Dashain, for some population groups, was a regulatory myth with a religious face that over time became a cultural norm. For the feudal state, back in the day, it served the purpose of containing diverse populations into a governable category; history suggests. Organic and academic historians of Kirat identity (Rai, Limbu, Yakkha, Sunuwar), which also include Bhramins and Chhetris, conclude that Dashain is not a Kirat festival. Shree Teen Janga Bahadur issued a dictum to ‘celebrate’ Dashain, indicates history, to the aathpariya Kirat indigenous nationalities of Dhankuta. When Ridama and Ramlihang, the aathpariya leaders, rebelled against the dictum, they were murdered. Shree Teen’s army then circled rest of the population who were violently made to perform the shenanigan: falling animals, stuffing bellies, and putting Tika.
The finding led several Kirat organizations to declare Tika Bahiskaar (boycotting Dashain tika) after the first Jana Andolan in 1990. For many Kirat families, not celebrating Dashain anymore has therefore been a way of asserting a different identity by taking a detour of the history, and excavating from it the oppressive ways in which the festival was imposed by the state on nations within the Nepali state. From thereon, it has been about symbolically correcting that history in defiance of the unjust state.
IDENTITY: FLUID AND RIGID
To assume that identity is a rigid and stable category is to suggest that human beings can only be understood as one entity by over-emphasizing the importance of physical and phenotypic signifiers such as language, dress, color of skin, hair texture and so on. It is to ignore and dismiss the ways in which we are able to reshape our understanding of self in relation to the social field we are part of, either through active deployment of political agency, or as a result of evolving social structures owing to historic-political events that introduce new discourse and ideas to influence common sense. Likewise, to foreground fluidity of identity, a la champions of anti-ethnic-federalism, is to overlook the rigidity (‘caste’ in this case) ascribed to one’s identity, which subjugates one in many oppressive ways. It is to be blind to how as identity evolves gradually over time, it is also frozen in particular moments and is made rigid, when regulatory myth of religion and culture rear their twinned heads to privilege some, while penalizing others. The violent politics of religion led by the World Hindu Federation in complicity with the state currently unfolding in Nepal that has ‘submerged questions’ around a Dalit artist’s identity serves as a case in point (see Erisa Suwal, The Kathmandu Post, September 28).

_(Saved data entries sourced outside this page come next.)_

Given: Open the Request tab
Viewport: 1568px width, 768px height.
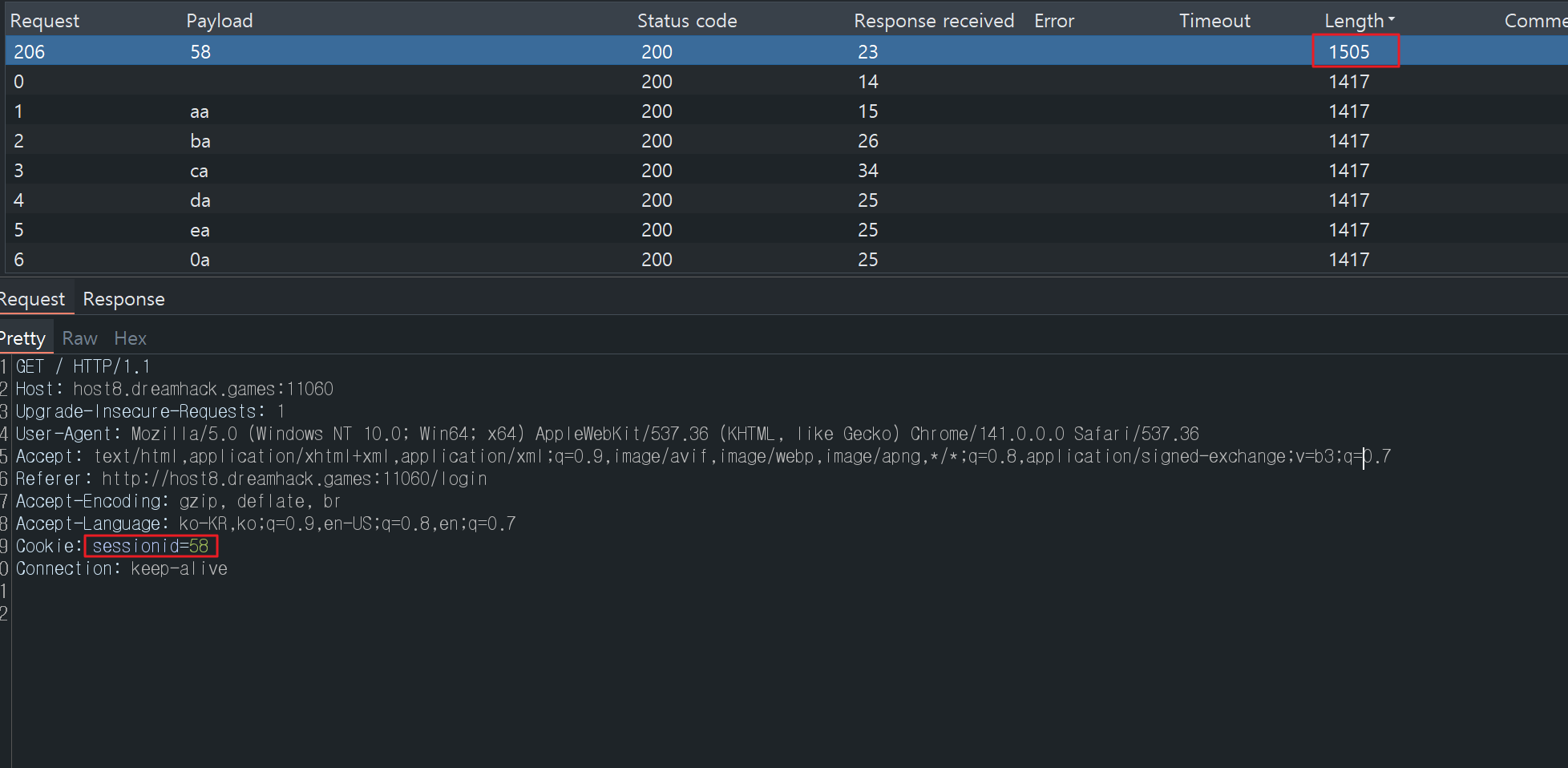Looking at the screenshot, I should point(32,299).
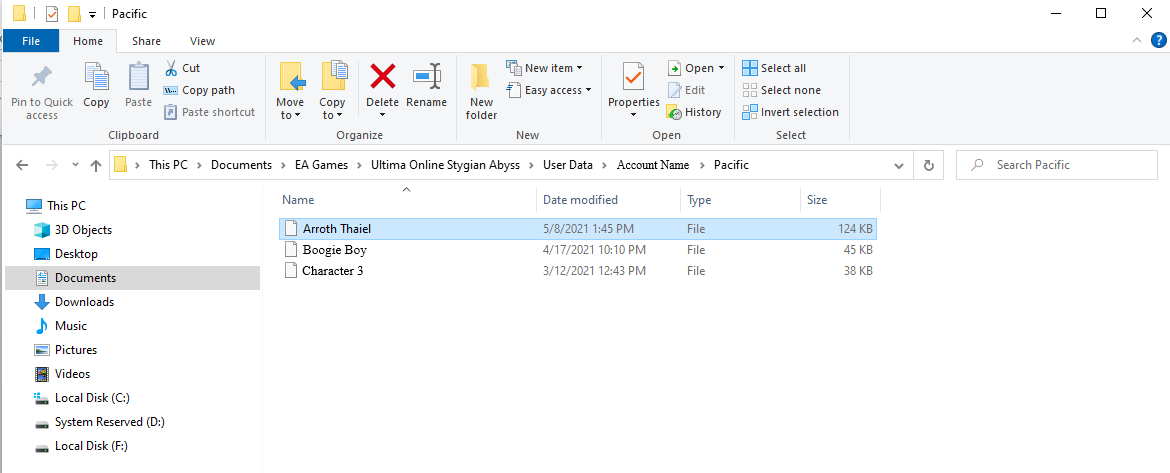Click the red Delete icon
The height and width of the screenshot is (473, 1170).
point(382,77)
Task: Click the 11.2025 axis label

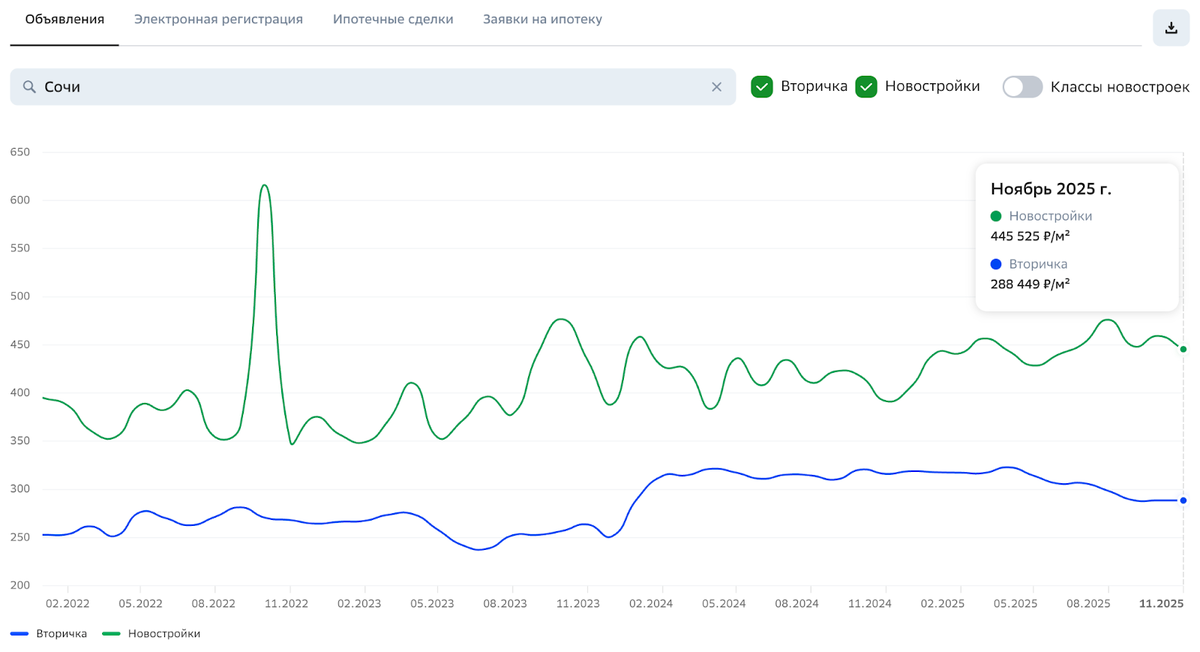Action: point(1162,604)
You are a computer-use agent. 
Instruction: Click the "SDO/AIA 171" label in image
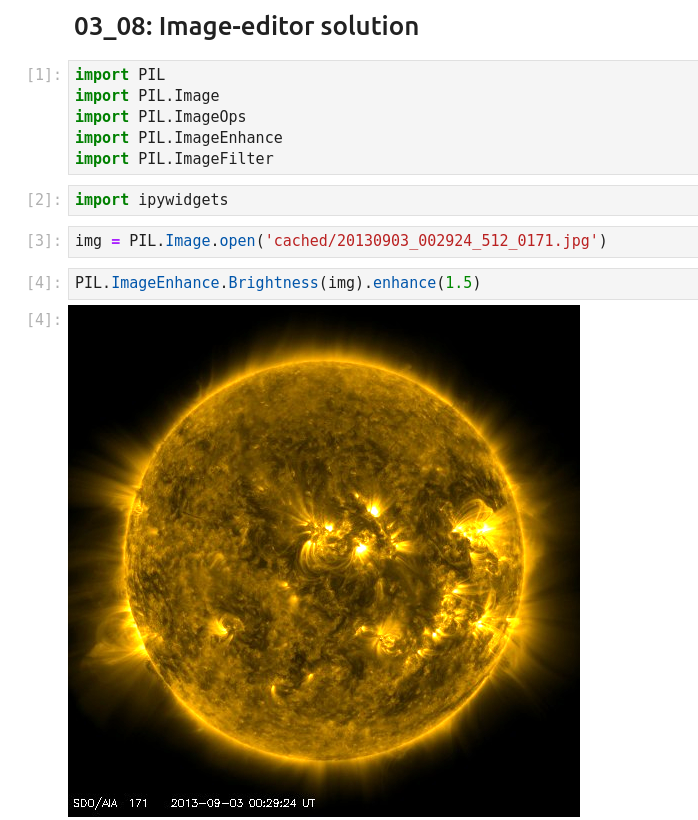110,803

Some things change. It has been over a decade now that many Limbu families stopped celebrating Dashain. The definition of ‘self’ has evolved in relation to the history and cultural politics surrounding the festival and its relational co-constituents: the state and society. And the king has long since wilted and withered. Some things remain the same. Like the sunlight that gently inundated the Dashain mornings and made them special, still retains its charm. I still wake up to it with a spring in my step. It always feels good.